BOHANON & CUROTT: High incarceration rates are drag on economy

Economic Analysis by Cecil Bohanon & Nick CurottIn these divisive times, when there is little consensus on much of anything that touches politics, a surprising number of political players agree on one thing: America keeps too many people in prisons and jails. Political progressives and classical liberals are naturally inclined to be suspicious of America’s high incarceration rate, but even hard-boiled conservatives like former U.S. House Speaker Newt Gingrich find the facts disturbing.

First some data. The incarceration rate in the United States is 698 per 100,000 population. Indiana is above the national average, at 732. Among developed nations, the next closest is the United Kingdom, at 139, with Iceland coming in lowest, at 39. Approximately 2.3 million people are incarcerated in our country, a number nearly three times the population of Indianapolis. Indiana has 45,000 people in its jails and prisons, a number about equal to the population of Kokomo.
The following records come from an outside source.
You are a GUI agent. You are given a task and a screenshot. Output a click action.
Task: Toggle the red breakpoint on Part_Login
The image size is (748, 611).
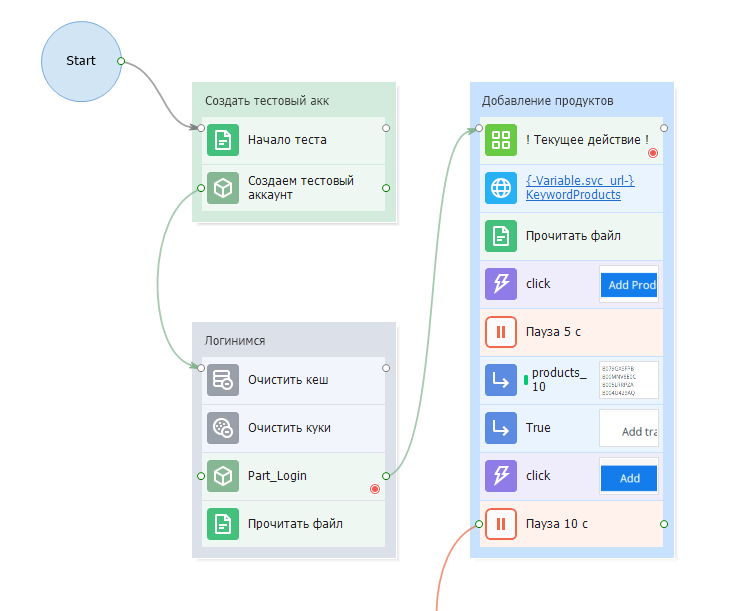pyautogui.click(x=375, y=489)
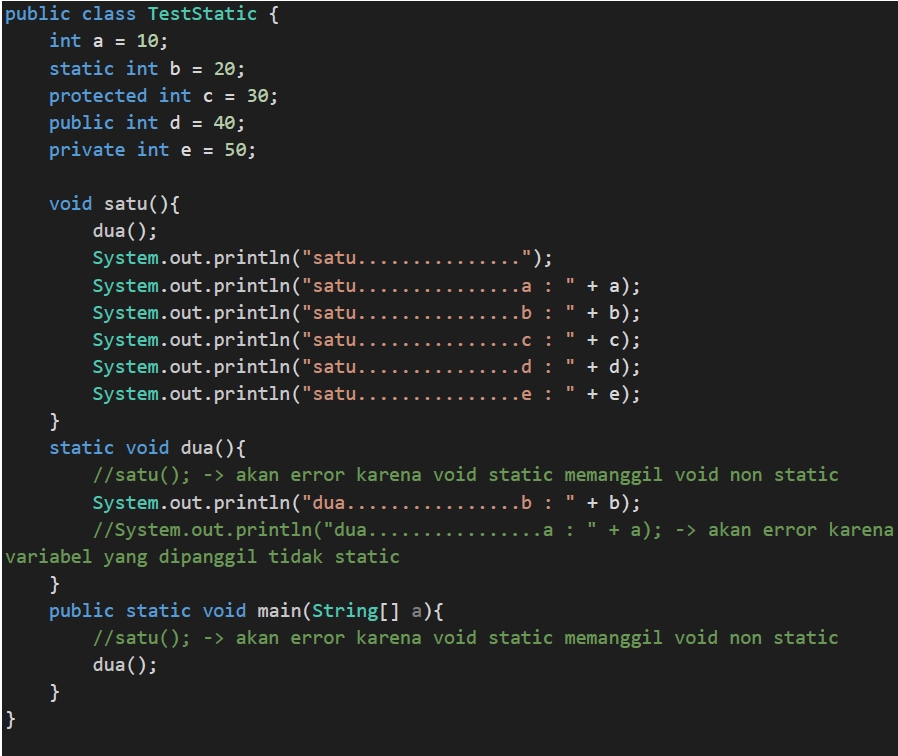This screenshot has height=756, width=898.
Task: Click the closing brace of the satu method
Action: (54, 422)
Of course, a partial explanation for the phenomenon is that the United States has more violent crime. The incidence of violent crime in our country is 372 per 100,000 people. Compare this to a rate of 183 per 100,000 in Germany or to a low of 27 per 100,000 in Japan. However, the United States outpaces the rest of the developed world in incarceration more than it does in violent crime.

Second, some basic observations. There are at least two reasons to incarcerate: Some offenders are truly dangerous, and their incarceration is necessary to protect society. In addition, the prospect of going to prison presumably deters non-offenders from engaging in crime.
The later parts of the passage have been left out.